• [What the exercise asks] Recast the part of the material below that opens with the line containing "At what coordinates" and closes with the line containing "Expand the Servicios", both lines included, as a numbered list with blank lines omitted.

• [Dataset content]

# # # #

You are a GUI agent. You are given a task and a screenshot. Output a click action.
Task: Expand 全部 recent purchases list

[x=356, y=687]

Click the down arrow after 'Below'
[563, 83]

# # # #

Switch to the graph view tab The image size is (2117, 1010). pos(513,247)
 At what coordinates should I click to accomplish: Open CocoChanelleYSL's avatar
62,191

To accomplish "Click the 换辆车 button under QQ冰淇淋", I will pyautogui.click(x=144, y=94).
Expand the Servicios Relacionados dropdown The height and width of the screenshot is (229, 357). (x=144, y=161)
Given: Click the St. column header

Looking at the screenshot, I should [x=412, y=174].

# # # #

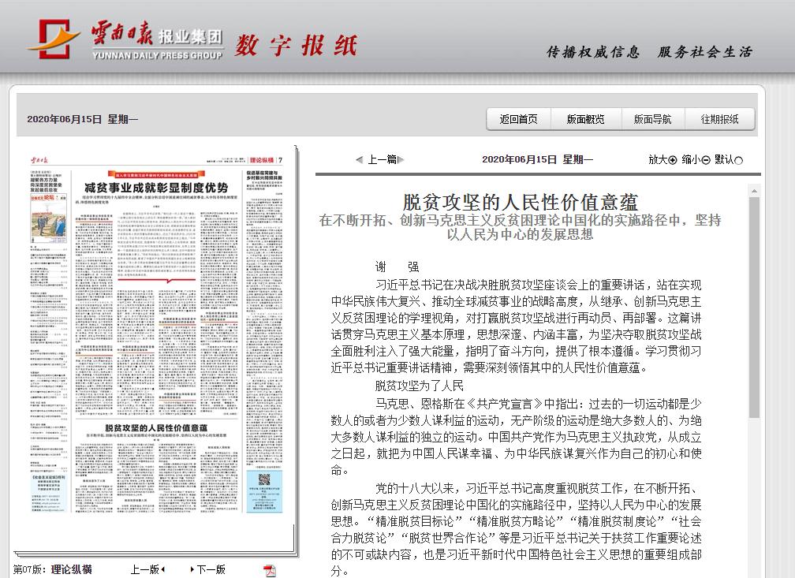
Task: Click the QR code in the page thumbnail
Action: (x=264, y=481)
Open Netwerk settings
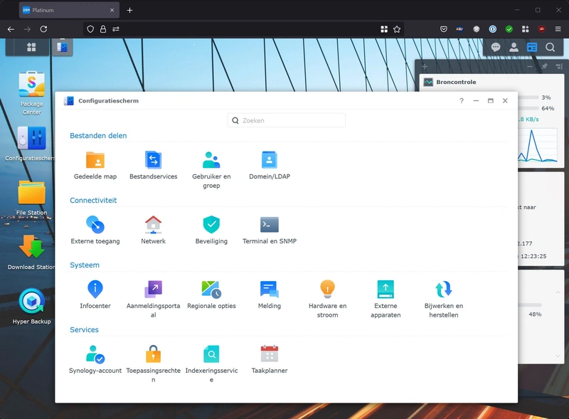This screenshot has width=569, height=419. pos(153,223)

# # # #

• [Solution to this exercise]
1.  At what coordinates should I click to accomplish: Open CocoChanelleYSL's avatar
2. 62,191
3. To accomplish "Click the 换辆车 button under QQ冰淇淋", I will pyautogui.click(x=144, y=94).
4. Expand the Servicios Relacionados dropdown The height and width of the screenshot is (229, 357). (x=144, y=161)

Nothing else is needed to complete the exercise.